My colleague with the refrigerator hum eventually placed the dream in context. She’d been carrying most of her household’s emotional labor for about two years, and the dream started around month eighteen. She wasn’t looking for transcendence. She was looking for five minutes outside a body that had become, in her words, a service station. The floating wasn’t mystical. It was exhausted. She said that once she named it, she stopped needing to hover near the ceiling. I believe her.
If the sense of separation feels more frightening than freeing, you might also look at dreaming of hell, which sometimes surfaces the same sense of being displaced from somewhere you belong.
- Did leaving feel like relief or like being pulled? That single distinction changes the reading entirely.
- What ordinary sound or detail did my dream keep running while I floated? That anchor is worth examining.
- Was I moving toward something or just moving away? What was I heading for, or what was I avoiding?
- Could I return to my body when I wanted to? If not, what felt like it was keeping you out?
Quick answers
What does it mean to dream of astral travel?

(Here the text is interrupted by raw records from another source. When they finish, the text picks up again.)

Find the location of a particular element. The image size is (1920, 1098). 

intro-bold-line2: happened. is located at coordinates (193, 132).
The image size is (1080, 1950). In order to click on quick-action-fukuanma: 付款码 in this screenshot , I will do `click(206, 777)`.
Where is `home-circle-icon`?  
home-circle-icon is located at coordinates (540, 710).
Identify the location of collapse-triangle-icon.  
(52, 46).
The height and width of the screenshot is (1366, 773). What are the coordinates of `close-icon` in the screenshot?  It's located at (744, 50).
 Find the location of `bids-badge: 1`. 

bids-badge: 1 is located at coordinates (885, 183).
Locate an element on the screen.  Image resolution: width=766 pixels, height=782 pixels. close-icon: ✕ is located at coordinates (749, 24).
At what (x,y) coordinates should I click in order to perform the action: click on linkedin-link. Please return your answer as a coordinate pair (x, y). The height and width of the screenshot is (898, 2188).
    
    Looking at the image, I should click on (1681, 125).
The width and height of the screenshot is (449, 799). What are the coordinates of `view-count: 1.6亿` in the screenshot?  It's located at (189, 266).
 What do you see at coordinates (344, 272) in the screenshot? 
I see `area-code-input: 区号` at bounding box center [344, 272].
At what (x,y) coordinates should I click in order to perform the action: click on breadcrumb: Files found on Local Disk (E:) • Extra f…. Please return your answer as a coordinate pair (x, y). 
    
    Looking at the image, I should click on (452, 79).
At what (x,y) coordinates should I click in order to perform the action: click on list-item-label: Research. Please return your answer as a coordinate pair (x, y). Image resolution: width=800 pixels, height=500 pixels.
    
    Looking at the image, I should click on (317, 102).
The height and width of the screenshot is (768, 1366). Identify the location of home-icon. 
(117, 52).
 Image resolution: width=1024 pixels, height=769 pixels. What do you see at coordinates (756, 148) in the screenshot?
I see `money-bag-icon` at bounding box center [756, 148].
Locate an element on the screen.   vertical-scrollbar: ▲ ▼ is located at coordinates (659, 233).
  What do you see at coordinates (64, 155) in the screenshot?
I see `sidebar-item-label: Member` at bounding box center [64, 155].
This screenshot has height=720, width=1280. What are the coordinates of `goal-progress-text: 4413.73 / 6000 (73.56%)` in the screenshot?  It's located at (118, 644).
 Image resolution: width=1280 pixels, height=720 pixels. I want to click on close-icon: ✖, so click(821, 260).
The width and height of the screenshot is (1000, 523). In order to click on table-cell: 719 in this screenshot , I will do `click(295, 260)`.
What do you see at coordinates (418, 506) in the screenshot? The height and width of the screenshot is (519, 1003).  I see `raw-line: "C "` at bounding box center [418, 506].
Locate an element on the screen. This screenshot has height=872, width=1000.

It usually reflects some version of psychological distance from your body, your circumstances, or your daily life. Whether that distance feels liberating or uncomfortable shapes what the dream is actually about. The emotional register matters more than the floating itself.
Is dreaming of leaving your body a spiritual experience?
It can feel that way, and traditions from Artemidorus forward have taken it seriously as a meaningful experience rather than random noise. Whether you read it as spiritual or psychological, the direction and quality of the travel usually carry the most useful information.
Why do I keep dreaming I’m floating above my body?
Recurring out-of-body dreams often accompany periods of sustained stress, emotional exhaustion, or feeling disconnected from your own life. The mind keeps rehearsing the departure because something in waking life keeps generating the desire for distance.
What does it mean if I can’t get back into my body in the dream?
That version tends to feel less like freedom and more like displacement: looking at your own life from the outside and finding you can’t quite re-enter it. It’s worth asking what part of your daily life feels inaccessible or estranged from you right now.